> **Task requirements**:
Extract each record and reproduce it exactly.

# # # # #

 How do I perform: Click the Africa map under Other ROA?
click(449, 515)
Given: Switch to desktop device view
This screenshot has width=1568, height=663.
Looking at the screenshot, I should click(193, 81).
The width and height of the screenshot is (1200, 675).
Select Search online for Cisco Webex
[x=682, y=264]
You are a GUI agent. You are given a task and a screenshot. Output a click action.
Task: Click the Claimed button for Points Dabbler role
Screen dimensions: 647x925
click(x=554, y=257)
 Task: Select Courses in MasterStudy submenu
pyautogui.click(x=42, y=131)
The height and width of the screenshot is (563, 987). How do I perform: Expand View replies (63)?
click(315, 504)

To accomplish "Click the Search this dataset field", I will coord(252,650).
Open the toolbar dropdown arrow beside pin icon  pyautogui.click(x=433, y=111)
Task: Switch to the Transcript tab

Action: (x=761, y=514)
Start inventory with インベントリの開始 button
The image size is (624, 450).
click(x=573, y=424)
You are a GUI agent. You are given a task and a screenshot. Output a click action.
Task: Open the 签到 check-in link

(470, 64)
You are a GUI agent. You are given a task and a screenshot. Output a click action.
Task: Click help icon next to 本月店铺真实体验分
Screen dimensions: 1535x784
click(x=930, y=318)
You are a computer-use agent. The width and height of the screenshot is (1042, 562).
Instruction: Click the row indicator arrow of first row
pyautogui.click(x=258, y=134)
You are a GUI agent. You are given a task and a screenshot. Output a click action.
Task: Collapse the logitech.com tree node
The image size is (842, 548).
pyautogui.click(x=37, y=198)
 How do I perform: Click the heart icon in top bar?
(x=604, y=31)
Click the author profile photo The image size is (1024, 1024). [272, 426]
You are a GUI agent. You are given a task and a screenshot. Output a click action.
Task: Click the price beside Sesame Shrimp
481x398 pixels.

# # # # #

> **Response to the exercise**:
 How do I perform: Click the Africa map under Other ROA?
click(449, 515)
Given: Switch to desktop device view
This screenshot has width=1568, height=663.
Looking at the screenshot, I should click(193, 81).
The width and height of the screenshot is (1200, 675).
Select Search online for Cisco Webex
[x=682, y=264]
You are a GUI agent. You are given a task and a screenshot. Output a click action.
Task: Click the Claimed button for Points Dabbler role
Screen dimensions: 647x925
click(x=554, y=257)
 Task: Select Courses in MasterStudy submenu
pyautogui.click(x=42, y=131)
The height and width of the screenshot is (563, 987). How do I perform: Expand View replies (63)?
click(315, 504)

To accomplish "Click the Search this dataset field", I will coord(252,650).
Open the toolbar dropdown arrow beside pin icon  pyautogui.click(x=433, y=111)
Task: Switch to the Transcript tab

Action: (x=761, y=514)
Start inventory with インベントリの開始 button
The image size is (624, 450).
click(x=573, y=424)
You are a GUI agent. You are given a task and a screenshot. Output a click action.
Task: Open the 签到 check-in link

(470, 64)
You are a GUI agent. You are given a task and a screenshot. Output a click action.
Task: Click help icon next to 本月店铺真实体验分
Screen dimensions: 1535x784
click(x=930, y=318)
You are a computer-use agent. The width and height of the screenshot is (1042, 562).
Instruction: Click the row indicator arrow of first row
pyautogui.click(x=258, y=134)
You are a GUI agent. You are given a task and a screenshot. Output a click action.
Task: Collapse the logitech.com tree node
The image size is (842, 548).
pyautogui.click(x=37, y=198)
 How do I perform: Click the heart icon in top bar?
(x=604, y=31)
Click the author profile photo The image size is (1024, 1024). [272, 426]
You are a GUI agent. You are given a task and a screenshot. Output a click action.
Task: Click the price beside Sesame Shrimp
481x398 pixels.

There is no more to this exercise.